Addons + controllers

Component	Purpose	Notes
ingress-nginx	HTTP/HTTPS ingress	kubernetes.github.io/ingress-nginx
cert-manager	TLS from Let’s Encrypt or internal CA	cert-manager.io/docs
Local storage provisioner	PVCs for graph-engine, compactor, Postgres, RabbitMQ	local-path (k3s default), Longhorn, or TopoLVM
External Secrets Operator (optional)	Sync from HashiCorp Vault or other backend	Only needed if you have a private secrets store

Storage class: the chart defaults to the cluster’s default storage class when storageClass.name is empty. For on-prem clusters that ship with local-path (k3s, RKE2), leave storageClass.name unset. For Longhorn or TopoLVM, set storageClass.name to the provisioner’s class name (e.g. longhorn or topolvm-provisioner). TLS: if your cluster is internal-only and you have a corporate CA, configure cert-manager with a ClusterIssuer backed by your CA’s private key. For clusters with internet access, use the standard Let’s Encrypt ACME ClusterIssuer.

Postgres

For evaluation, the chart ships a single-replica Postgres StatefulSet (postgres.mode: bundled). This is safe for testing but not for production — the bundled StatefulSet has no HA, no automated backup, and no streaming replication. For production, provision an external PostgreSQL 16 server with pgvector enabled:

CREATE EXTENSION IF NOT EXISTS vector;

and point postgres.mode: external at it.

Install

1. Load images from the bundle

tar -xzf nebula-enterprise-<version>.tar.gz
cd nebula-enterprise-<version>/
sha256sum -c checksums.txt
docker load -i images.tar

For an air-gapped cluster with a private registry, retag and push to your internal registry:

REGISTRY=registry.corp.example.com

docker tag nebula:enterprise-<version>              "${REGISTRY}/nebula/nebula-runtime:<version>"
docker tag nebula-graph-engine:enterprise-<version> "${REGISTRY}/nebula/graph-engine:<version>"
docker push "${REGISTRY}/nebula/nebula-runtime:<version>"
docker push "${REGISTRY}/nebula/graph-engine:<version>"

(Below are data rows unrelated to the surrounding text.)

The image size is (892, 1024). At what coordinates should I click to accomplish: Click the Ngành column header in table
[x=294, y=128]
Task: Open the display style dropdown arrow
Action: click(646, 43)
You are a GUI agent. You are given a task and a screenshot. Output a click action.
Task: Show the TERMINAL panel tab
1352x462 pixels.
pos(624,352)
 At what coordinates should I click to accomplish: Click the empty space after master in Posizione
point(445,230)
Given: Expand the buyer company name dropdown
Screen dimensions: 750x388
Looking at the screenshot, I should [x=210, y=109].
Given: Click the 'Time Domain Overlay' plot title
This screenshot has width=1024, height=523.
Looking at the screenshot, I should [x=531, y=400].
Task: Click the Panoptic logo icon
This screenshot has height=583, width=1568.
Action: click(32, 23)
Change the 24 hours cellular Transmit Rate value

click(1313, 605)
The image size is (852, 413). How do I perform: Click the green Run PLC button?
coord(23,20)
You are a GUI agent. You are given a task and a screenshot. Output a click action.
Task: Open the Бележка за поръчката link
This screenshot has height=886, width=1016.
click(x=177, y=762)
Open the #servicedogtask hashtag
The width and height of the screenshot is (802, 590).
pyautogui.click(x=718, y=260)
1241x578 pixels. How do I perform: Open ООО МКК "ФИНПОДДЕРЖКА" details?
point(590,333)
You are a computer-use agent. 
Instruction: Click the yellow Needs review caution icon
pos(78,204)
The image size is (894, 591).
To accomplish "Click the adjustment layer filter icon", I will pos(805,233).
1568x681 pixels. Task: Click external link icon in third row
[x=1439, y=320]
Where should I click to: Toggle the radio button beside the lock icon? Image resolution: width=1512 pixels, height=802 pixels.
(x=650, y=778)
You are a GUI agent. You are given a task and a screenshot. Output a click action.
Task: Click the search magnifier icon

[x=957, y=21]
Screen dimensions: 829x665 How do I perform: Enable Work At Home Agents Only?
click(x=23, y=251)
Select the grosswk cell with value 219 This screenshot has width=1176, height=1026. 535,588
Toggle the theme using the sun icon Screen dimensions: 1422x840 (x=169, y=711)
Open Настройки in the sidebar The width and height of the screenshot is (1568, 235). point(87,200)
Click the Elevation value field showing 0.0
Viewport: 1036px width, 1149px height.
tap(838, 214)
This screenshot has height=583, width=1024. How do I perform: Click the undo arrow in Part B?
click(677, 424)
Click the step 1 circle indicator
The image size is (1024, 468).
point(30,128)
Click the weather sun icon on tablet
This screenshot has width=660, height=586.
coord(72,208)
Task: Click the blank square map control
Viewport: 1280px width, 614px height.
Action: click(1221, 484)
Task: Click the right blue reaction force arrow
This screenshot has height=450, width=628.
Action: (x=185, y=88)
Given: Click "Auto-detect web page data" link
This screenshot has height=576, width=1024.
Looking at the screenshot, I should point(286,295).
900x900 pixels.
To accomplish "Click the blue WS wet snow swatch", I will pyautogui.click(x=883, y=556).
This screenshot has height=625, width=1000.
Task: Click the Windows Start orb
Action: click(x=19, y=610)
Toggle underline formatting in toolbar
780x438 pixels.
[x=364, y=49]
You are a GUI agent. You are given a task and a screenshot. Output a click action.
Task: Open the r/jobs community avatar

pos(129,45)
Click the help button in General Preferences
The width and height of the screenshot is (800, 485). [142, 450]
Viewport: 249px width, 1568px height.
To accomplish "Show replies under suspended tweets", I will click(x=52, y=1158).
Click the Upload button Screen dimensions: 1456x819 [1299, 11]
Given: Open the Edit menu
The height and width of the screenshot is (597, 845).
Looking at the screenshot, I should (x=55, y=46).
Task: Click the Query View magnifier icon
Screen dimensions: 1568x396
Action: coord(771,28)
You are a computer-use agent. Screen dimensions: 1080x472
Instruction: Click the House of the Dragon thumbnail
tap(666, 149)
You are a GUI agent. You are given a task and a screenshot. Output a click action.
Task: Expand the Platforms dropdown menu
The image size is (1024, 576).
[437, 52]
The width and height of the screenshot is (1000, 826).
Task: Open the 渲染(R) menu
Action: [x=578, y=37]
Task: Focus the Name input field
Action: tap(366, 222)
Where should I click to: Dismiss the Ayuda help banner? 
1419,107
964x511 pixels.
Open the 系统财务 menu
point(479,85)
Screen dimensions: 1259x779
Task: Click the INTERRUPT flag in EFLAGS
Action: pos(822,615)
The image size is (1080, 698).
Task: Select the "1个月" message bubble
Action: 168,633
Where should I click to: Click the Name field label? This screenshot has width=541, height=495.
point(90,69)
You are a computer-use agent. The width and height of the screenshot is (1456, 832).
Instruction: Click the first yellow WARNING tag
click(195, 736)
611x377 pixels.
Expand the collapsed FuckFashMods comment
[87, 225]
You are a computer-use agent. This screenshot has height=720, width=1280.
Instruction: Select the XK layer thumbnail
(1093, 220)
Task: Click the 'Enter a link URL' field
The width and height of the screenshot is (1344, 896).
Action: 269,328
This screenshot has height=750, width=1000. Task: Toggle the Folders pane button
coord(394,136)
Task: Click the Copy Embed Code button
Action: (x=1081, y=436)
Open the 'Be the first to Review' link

For third-party images (Hatchet, pgvector, RabbitMQ, busybox), push to the same registry:

docker tag ghcr.io/hatchet-dev/hatchet/hatchet-engine:v0.79.0 "${REGISTRY}/hatchet-engine:v0.79.0"
docker tag pgvector/pgvector:0.8.0-pg16                       "${REGISTRY}/pgvector/pgvector:0.8.0-pg16"
docker tag rabbitmq:3.13-management                           "${REGISTRY}/rabbitmq:3.13-management"
docker tag busybox:1.37.0                                     "${REGISTRY}/busybox:1.37.0"
docker push "${REGISTRY}/hatchet-engine:v0.79.0"
docker push "${REGISTRY}/pgvector/pgvector:0.8.0-pg16"
docker push "${REGISTRY}/rabbitmq:3.13-management"
docker push "${REGISTRY}/busybox:1.37.0"

2. Provision secrets

Option A: inline Kubernetes Secrets (simplest, not recommended for production) Use secrets.backend: raw and put secret values directly in your values file:

secrets:
  backend: raw
  values:
    OPENAI_API_KEY: "sk-..."
    NEBULA_SECRET_KEY: "<random 32 bytes hex>"
    NEBULA_SERVICE_API_KEY: "<random 32 bytes hex>"
    NEBULA_WEBHOOK_HMAC_SECRET: "<random 32 bytes hex>"
    NEBULA_JWT_PRIVATE_KEY_PEM: |
      -----BEGIN PRIVATE KEY-----
      ...
      -----END PRIVATE KEY-----
    NEBULA_JWT_KID: "<stable per-deployment value>"
    NEBULA_INTERNAL_WAKE_TOKEN: "<random 32 bytes hex>"
    NEBULA_VECTOR_BUILD_HATCHET_TRIGGER_TOKEN: "<random 32 bytes hex>"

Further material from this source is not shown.